Work request:
Take the material below and reproduce, word for word, only the lines from the line with "Hoe vind je het beste Hypotheekadvies in Hilversum" through the line with "Hoe vind je het beste Hypotheekadvies in Leidsche".

╔══

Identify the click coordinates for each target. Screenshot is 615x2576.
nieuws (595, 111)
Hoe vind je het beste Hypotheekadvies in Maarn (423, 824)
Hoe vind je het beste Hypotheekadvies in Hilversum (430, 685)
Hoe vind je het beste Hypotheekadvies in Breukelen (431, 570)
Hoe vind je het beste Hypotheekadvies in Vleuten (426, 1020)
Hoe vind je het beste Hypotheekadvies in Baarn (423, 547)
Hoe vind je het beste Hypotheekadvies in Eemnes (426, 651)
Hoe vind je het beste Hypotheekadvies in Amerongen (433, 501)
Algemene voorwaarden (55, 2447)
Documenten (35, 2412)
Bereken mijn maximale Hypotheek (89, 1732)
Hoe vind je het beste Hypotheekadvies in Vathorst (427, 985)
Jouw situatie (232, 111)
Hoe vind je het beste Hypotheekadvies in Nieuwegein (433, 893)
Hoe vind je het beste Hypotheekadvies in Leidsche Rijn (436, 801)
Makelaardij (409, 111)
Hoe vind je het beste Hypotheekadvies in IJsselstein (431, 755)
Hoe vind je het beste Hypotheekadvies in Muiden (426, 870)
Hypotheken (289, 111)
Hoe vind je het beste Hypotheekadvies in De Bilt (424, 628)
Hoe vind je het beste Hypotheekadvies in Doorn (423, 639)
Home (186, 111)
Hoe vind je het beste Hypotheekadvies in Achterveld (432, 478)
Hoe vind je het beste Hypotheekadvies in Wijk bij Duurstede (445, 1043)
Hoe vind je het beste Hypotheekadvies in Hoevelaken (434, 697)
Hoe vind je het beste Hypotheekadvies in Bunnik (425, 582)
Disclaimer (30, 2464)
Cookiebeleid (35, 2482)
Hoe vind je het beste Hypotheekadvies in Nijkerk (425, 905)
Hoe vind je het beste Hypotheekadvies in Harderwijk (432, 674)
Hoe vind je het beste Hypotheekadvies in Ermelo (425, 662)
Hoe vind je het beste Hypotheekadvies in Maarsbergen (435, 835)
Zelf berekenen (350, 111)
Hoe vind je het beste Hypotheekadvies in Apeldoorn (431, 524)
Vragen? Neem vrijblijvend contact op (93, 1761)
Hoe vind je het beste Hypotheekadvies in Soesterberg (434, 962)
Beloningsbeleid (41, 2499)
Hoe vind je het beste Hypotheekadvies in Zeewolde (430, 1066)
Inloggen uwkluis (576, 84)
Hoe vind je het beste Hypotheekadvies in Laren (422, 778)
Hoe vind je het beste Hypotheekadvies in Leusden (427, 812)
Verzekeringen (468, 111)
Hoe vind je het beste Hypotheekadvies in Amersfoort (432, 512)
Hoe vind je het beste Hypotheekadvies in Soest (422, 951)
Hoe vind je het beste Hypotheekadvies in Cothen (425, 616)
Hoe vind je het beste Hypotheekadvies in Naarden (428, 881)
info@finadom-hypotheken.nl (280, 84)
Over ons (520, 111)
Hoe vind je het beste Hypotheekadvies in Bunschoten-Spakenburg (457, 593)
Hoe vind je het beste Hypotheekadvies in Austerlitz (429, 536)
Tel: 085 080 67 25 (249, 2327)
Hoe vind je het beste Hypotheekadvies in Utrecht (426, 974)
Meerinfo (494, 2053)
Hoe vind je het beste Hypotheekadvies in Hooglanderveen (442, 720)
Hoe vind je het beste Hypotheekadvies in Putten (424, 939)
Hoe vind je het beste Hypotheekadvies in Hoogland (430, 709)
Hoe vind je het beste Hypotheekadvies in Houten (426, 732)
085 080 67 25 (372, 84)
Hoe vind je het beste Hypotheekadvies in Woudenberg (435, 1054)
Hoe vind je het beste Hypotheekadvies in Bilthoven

╚══

Reply:
Hoe vind je het beste Hypotheekadvies in Hilversum (430, 685)
Hoe vind je het beste Hypotheekadvies in Breukelen (431, 570)
Hoe vind je het beste Hypotheekadvies in Vleuten (426, 1020)
Hoe vind je het beste Hypotheekadvies in Baarn (423, 547)
Hoe vind je het beste Hypotheekadvies in Eemnes (426, 651)
Hoe vind je het beste Hypotheekadvies in Amerongen (433, 501)
Algemene voorwaarden (55, 2447)
Documenten (35, 2412)
Bereken mijn maximale Hypotheek (89, 1732)
Hoe vind je het beste Hypotheekadvies in Vathorst (427, 985)
Jouw situatie (232, 111)
Hoe vind je het beste Hypotheekadvies in Nieuwegein (433, 893)
Hoe vind je het beste Hypotheekadvies in Leidsche Rijn (436, 801)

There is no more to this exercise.